(Source material Opens)
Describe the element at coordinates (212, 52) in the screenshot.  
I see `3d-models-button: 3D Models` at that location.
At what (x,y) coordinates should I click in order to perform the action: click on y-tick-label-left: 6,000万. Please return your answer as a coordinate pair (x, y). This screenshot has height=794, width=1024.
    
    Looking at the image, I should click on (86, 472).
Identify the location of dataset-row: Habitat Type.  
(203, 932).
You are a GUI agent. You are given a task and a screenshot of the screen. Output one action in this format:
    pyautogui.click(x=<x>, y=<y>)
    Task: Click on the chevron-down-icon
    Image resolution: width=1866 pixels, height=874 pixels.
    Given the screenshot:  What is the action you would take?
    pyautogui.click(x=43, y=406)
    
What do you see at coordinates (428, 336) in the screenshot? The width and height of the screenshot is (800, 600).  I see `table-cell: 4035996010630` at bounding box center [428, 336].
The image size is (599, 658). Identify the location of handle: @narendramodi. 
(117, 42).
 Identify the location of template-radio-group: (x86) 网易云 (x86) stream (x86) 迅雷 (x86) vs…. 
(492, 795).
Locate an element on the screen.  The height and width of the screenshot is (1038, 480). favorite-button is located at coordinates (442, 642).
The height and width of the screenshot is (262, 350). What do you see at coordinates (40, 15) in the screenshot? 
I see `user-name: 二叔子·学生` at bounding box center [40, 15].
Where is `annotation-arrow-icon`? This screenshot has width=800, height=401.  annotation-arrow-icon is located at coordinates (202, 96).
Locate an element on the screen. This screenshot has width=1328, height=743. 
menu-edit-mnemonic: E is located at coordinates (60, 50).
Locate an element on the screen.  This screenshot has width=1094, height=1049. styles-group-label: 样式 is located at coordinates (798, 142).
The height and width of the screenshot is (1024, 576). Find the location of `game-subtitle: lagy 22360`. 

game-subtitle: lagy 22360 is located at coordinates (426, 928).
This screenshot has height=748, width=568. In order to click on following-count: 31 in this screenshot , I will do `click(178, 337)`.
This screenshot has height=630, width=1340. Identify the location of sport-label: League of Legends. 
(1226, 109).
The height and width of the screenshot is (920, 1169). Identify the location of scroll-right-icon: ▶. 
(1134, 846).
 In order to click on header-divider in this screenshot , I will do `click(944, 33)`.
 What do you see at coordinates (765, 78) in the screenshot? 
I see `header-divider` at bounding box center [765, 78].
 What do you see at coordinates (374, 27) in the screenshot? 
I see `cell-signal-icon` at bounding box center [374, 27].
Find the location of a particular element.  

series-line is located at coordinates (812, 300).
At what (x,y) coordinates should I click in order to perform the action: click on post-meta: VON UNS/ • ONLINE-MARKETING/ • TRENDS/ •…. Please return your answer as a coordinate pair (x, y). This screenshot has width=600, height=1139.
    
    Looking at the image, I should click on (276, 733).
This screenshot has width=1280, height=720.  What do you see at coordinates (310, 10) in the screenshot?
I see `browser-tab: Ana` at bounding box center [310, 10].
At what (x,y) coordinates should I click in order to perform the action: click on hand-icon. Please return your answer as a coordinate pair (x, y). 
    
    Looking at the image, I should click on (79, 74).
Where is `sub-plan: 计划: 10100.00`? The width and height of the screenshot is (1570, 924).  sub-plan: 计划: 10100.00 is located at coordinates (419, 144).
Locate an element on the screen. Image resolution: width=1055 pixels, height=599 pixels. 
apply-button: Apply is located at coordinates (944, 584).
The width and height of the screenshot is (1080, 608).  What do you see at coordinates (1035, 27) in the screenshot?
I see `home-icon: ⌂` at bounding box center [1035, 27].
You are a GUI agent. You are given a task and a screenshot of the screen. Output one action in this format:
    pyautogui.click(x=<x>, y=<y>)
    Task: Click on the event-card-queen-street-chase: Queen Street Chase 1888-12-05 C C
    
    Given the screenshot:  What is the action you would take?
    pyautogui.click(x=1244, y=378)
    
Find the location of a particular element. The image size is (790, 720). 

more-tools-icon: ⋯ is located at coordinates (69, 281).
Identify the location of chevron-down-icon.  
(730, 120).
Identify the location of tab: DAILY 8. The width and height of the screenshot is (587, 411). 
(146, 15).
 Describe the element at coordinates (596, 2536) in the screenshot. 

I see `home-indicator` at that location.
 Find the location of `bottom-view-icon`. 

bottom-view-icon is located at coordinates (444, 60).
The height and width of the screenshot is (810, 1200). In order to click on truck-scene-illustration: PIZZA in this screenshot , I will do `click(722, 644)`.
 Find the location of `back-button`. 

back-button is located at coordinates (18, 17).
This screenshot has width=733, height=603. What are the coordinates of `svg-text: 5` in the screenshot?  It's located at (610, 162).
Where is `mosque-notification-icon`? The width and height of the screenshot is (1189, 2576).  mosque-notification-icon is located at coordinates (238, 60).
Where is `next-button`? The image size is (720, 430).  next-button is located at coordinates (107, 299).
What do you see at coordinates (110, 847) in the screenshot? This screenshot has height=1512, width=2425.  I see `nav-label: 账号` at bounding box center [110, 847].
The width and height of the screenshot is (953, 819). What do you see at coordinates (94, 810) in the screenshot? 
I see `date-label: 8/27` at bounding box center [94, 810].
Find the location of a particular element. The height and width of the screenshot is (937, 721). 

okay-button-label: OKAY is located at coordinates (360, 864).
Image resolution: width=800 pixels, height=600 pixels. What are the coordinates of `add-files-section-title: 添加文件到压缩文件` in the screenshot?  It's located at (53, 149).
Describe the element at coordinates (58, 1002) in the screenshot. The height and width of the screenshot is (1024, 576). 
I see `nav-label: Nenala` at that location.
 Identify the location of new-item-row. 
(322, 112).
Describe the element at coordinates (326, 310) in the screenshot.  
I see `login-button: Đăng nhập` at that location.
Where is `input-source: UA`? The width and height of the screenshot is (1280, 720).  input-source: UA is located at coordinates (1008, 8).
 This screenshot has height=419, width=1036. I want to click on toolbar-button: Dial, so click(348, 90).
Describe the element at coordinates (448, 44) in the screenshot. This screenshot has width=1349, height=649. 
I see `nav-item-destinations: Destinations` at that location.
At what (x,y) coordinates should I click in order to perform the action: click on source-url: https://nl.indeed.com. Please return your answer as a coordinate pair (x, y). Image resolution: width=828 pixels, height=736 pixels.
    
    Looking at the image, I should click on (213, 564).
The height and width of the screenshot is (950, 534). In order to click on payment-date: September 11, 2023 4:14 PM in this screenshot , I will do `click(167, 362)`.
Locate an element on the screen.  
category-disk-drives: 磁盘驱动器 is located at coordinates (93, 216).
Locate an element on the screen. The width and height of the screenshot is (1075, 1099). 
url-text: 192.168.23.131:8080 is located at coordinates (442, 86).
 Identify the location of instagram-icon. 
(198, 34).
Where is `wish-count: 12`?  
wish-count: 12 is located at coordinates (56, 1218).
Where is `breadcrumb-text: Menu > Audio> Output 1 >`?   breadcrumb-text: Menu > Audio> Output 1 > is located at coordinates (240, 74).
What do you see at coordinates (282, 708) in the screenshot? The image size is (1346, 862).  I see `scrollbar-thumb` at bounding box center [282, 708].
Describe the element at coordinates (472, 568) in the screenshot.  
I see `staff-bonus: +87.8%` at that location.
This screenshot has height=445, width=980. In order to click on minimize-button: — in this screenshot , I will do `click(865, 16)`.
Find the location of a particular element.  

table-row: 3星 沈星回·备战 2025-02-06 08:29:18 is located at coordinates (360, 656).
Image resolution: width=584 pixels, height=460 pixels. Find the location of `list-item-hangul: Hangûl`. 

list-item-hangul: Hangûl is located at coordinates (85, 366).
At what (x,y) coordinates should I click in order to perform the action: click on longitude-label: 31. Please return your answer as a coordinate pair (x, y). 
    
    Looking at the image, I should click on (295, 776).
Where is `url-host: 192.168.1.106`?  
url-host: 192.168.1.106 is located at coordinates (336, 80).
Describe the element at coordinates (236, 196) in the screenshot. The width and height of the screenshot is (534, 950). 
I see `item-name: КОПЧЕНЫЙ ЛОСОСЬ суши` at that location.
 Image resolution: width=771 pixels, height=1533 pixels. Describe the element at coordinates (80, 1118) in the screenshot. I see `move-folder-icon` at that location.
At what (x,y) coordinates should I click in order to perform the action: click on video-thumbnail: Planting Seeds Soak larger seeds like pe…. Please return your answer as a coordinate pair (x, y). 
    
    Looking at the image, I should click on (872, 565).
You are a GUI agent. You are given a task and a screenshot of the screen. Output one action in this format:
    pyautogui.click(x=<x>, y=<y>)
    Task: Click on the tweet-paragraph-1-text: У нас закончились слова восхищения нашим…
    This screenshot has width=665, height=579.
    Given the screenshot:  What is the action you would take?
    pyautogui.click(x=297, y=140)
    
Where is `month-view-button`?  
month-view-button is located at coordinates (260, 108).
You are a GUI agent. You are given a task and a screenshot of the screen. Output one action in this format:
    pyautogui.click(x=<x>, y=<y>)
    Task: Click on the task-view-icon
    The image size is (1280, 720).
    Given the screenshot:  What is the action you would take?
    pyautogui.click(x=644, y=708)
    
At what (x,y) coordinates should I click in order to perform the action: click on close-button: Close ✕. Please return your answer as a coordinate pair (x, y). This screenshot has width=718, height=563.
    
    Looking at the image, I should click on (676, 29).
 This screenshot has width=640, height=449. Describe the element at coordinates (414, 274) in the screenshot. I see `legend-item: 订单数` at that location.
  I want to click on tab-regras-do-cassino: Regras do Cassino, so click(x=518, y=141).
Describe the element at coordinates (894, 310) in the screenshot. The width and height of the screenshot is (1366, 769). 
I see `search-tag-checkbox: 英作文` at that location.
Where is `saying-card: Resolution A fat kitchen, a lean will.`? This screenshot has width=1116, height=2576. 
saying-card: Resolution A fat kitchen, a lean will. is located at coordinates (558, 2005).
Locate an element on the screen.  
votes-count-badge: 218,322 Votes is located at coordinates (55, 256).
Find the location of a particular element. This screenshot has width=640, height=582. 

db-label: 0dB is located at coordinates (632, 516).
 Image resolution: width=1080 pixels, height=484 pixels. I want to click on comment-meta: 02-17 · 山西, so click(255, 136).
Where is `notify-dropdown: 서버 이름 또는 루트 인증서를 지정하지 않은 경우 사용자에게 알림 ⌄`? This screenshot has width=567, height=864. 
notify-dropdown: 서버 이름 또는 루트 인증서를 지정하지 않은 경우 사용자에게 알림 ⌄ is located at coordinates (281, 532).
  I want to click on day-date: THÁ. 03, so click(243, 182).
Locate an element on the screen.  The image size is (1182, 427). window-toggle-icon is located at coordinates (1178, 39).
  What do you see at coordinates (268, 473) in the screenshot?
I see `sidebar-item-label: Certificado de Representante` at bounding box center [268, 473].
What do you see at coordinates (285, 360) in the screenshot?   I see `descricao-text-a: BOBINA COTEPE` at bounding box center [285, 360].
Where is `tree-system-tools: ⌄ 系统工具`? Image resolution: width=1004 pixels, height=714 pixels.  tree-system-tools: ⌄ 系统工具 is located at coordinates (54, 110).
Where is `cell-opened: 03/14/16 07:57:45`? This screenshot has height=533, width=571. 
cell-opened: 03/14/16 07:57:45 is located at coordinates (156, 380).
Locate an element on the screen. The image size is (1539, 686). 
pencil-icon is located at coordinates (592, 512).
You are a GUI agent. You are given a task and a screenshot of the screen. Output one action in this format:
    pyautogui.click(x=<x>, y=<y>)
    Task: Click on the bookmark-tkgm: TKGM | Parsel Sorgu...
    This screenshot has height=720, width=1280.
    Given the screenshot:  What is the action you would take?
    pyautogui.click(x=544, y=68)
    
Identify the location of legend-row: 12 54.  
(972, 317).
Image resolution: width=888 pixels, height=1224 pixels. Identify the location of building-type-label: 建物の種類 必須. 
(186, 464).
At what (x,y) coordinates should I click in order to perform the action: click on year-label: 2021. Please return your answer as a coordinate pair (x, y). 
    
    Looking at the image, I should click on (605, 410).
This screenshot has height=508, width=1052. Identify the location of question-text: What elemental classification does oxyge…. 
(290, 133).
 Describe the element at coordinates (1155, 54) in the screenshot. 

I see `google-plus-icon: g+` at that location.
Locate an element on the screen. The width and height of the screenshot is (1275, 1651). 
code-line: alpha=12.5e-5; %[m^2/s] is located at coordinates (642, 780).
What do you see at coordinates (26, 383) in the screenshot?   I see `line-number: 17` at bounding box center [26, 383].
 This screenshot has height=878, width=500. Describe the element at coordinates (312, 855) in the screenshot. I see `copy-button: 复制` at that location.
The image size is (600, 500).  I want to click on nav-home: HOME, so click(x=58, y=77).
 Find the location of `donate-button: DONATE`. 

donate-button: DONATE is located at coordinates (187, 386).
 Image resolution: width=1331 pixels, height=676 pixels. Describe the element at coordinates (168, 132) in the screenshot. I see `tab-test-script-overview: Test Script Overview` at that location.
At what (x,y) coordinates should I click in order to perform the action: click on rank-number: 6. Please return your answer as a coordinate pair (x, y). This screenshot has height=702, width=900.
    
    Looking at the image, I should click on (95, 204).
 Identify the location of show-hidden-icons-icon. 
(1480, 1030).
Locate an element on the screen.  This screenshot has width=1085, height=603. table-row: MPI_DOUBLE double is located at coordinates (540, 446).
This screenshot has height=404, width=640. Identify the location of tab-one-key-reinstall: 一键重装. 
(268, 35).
(Source material Closes)
Your goal
Please output everything in the data above from the line containing "Locate an element on the screen. Image" down to the line containing "center [1035, 27].", including both of those lines and copying each one verbatim.

Written reply
Locate an element on the screen. Image resolution: width=1055 pixels, height=599 pixels. 
apply-button: Apply is located at coordinates (944, 584).
The width and height of the screenshot is (1080, 608).  What do you see at coordinates (1035, 27) in the screenshot?
I see `home-icon: ⌂` at bounding box center [1035, 27].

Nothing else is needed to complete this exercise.